Copy out the records word for word, starting at the line that contains "This screenshot has width=720, height=1520." and stopping after the line that contains "pos(105,511)".

───

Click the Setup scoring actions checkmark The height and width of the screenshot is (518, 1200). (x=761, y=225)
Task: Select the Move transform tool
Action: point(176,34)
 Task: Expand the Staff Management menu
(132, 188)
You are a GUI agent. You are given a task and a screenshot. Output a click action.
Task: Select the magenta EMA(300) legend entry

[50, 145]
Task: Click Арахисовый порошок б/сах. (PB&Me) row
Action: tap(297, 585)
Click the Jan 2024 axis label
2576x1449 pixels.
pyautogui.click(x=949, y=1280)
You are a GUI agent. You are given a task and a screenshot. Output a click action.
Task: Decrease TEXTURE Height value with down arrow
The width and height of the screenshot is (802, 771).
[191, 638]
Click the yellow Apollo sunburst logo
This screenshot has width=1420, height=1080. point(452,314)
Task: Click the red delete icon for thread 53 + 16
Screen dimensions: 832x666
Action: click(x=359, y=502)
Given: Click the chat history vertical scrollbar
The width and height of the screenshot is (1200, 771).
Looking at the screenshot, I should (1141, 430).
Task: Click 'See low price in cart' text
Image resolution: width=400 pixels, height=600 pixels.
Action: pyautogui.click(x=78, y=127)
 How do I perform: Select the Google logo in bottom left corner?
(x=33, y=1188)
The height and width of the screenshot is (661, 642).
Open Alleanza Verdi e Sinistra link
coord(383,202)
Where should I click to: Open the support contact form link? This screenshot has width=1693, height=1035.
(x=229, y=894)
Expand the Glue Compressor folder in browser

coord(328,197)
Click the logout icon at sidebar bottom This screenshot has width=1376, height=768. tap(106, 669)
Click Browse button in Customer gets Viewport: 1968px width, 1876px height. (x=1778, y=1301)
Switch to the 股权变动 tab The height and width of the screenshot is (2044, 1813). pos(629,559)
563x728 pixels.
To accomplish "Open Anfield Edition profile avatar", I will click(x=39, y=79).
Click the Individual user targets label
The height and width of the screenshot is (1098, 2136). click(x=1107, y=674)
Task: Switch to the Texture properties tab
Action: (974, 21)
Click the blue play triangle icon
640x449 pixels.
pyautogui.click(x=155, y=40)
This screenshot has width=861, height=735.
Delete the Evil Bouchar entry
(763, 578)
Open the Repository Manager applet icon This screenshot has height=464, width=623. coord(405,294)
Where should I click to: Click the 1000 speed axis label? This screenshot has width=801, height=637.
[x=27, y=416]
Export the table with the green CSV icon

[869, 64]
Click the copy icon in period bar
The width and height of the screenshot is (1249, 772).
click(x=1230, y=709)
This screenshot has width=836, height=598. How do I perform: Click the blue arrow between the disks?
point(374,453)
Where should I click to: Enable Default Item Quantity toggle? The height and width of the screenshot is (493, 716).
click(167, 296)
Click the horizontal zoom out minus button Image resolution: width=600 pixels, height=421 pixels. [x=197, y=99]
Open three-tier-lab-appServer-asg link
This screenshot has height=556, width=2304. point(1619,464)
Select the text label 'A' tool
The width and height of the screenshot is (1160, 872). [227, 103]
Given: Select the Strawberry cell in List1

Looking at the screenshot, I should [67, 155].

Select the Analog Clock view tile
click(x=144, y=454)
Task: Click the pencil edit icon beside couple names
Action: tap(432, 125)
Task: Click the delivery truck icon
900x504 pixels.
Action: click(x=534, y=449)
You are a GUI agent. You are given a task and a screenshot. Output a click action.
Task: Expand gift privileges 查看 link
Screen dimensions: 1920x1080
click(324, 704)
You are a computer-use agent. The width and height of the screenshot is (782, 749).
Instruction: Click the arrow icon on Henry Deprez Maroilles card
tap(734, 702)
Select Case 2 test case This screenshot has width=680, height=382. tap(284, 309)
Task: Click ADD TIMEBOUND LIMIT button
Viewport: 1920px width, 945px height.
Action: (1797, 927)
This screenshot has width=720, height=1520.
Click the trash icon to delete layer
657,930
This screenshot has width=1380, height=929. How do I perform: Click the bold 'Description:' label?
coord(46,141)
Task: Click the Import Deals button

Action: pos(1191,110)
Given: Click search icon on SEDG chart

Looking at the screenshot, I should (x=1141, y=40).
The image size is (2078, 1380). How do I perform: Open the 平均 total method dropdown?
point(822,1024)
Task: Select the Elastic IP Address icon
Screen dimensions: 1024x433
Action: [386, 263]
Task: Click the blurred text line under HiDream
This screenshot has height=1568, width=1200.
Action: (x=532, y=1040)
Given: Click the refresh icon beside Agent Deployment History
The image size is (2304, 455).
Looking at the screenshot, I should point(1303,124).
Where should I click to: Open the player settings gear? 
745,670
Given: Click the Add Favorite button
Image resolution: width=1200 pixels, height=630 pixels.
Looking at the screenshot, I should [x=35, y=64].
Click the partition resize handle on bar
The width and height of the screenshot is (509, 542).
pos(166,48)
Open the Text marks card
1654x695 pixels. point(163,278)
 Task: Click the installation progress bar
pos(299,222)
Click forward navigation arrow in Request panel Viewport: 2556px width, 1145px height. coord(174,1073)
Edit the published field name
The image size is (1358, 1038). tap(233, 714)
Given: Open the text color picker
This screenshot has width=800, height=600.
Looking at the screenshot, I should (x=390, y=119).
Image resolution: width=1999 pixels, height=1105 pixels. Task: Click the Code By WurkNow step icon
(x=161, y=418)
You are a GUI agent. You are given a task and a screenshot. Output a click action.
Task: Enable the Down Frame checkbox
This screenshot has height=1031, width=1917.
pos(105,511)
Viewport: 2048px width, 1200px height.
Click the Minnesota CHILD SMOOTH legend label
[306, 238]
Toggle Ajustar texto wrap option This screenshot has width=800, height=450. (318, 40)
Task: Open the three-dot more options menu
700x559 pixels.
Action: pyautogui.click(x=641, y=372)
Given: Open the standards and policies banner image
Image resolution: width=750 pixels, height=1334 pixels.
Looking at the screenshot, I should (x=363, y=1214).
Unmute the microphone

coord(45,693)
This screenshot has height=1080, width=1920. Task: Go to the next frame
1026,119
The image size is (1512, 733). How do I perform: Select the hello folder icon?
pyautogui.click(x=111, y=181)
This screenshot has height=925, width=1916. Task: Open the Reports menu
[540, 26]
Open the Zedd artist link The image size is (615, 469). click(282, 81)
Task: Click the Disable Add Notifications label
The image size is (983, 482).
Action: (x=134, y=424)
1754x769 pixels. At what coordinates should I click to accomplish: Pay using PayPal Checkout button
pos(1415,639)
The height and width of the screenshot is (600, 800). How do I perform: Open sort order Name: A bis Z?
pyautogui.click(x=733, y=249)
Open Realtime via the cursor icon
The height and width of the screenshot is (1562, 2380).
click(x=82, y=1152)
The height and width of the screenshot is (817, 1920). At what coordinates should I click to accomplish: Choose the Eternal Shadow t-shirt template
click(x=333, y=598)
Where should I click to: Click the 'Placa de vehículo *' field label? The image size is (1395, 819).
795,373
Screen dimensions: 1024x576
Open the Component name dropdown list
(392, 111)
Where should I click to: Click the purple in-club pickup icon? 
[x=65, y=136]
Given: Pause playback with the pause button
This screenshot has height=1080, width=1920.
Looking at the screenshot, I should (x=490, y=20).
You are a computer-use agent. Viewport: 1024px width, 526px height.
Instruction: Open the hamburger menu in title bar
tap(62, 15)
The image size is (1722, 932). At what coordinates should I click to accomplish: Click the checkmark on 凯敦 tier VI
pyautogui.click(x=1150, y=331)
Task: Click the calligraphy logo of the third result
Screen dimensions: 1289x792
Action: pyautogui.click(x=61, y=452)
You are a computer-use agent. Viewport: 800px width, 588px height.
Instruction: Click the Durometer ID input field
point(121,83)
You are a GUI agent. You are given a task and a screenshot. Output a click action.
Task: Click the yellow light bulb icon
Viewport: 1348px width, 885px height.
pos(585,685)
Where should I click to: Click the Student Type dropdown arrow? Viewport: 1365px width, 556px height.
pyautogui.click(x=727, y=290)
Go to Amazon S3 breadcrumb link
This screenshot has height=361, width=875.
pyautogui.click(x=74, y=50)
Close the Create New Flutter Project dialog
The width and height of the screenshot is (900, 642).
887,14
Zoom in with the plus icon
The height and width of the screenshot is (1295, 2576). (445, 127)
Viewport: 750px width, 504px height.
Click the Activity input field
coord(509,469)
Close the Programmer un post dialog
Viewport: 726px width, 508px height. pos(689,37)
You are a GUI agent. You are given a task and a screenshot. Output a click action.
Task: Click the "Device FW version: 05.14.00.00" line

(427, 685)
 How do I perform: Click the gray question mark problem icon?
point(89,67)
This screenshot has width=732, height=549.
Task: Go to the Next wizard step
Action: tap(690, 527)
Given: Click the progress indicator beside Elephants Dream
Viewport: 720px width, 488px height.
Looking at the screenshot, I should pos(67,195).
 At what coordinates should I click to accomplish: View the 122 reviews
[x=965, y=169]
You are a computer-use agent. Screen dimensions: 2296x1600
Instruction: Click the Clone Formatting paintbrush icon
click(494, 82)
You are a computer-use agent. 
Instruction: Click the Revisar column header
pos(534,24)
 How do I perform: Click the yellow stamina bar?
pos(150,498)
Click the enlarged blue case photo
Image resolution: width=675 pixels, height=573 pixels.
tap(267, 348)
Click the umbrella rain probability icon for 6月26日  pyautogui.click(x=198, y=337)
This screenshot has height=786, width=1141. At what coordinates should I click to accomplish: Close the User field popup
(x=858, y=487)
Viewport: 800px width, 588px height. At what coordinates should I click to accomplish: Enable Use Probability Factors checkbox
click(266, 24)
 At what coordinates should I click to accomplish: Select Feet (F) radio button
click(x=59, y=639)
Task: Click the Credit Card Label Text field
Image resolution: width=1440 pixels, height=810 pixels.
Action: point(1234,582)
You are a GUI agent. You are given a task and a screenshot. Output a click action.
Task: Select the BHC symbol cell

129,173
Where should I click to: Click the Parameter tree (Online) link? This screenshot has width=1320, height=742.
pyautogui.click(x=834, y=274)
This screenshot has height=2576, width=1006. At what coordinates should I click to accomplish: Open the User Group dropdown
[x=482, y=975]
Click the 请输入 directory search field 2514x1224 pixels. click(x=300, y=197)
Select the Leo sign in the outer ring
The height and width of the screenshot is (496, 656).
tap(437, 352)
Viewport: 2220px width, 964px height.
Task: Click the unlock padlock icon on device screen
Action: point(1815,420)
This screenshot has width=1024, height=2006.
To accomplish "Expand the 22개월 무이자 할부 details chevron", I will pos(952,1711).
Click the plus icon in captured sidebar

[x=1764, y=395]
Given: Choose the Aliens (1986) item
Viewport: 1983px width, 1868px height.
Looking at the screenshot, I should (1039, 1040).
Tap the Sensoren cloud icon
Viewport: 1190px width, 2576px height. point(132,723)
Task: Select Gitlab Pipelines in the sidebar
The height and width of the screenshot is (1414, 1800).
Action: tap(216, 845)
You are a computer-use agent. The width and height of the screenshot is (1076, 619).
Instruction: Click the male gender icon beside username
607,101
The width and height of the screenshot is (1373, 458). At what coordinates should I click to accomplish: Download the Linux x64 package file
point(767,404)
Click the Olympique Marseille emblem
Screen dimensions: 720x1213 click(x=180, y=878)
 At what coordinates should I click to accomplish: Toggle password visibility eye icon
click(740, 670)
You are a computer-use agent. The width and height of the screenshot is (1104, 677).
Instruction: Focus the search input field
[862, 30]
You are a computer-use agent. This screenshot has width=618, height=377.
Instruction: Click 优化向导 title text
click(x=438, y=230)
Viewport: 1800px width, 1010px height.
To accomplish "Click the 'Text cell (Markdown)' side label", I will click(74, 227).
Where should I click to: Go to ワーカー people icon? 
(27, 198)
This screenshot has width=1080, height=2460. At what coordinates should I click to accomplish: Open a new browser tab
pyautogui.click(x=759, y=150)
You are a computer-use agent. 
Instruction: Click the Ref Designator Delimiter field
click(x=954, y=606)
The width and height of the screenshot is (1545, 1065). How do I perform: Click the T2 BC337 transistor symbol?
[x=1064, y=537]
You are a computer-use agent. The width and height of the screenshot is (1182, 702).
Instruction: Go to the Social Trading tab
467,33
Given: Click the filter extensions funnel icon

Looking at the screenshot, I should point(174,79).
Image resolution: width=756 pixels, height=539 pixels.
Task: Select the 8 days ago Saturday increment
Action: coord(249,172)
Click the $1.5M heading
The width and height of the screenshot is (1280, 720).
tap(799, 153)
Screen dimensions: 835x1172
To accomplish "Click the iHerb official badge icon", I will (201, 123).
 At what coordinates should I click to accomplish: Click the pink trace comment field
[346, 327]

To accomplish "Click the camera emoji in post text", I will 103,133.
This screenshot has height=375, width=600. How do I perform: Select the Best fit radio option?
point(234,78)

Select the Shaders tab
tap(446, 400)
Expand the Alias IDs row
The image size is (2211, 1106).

───

§ Finished answer
This screenshot has width=720, height=1520.
Click the trash icon to delete layer
657,930
This screenshot has width=1380, height=929. How do I perform: Click the bold 'Description:' label?
coord(46,141)
Task: Click the Import Deals button

Action: pos(1191,110)
Given: Click search icon on SEDG chart

Looking at the screenshot, I should (x=1141, y=40).
The image size is (2078, 1380). How do I perform: Open the 平均 total method dropdown?
point(822,1024)
Task: Select the Elastic IP Address icon
Screen dimensions: 1024x433
Action: [386, 263]
Task: Click the blurred text line under HiDream
This screenshot has height=1568, width=1200.
Action: (x=532, y=1040)
Given: Click the refresh icon beside Agent Deployment History
The image size is (2304, 455).
Looking at the screenshot, I should point(1303,124).
Where should I click to: Open the player settings gear? 
745,670
Given: Click the Add Favorite button
Image resolution: width=1200 pixels, height=630 pixels.
Looking at the screenshot, I should [x=35, y=64].
Click the partition resize handle on bar
The width and height of the screenshot is (509, 542).
pos(166,48)
Open the Text marks card
1654x695 pixels. point(163,278)
 Task: Click the installation progress bar
pos(299,222)
Click forward navigation arrow in Request panel Viewport: 2556px width, 1145px height. coord(174,1073)
Edit the published field name
The image size is (1358, 1038). tap(233, 714)
Given: Open the text color picker
This screenshot has width=800, height=600.
Looking at the screenshot, I should (x=390, y=119).
Image resolution: width=1999 pixels, height=1105 pixels. Task: Click the Code By WurkNow step icon
(x=161, y=418)
You are a GUI agent. You are given a task and a screenshot. Output a click action.
Task: Enable the Down Frame checkbox
This screenshot has height=1031, width=1917.
pos(105,511)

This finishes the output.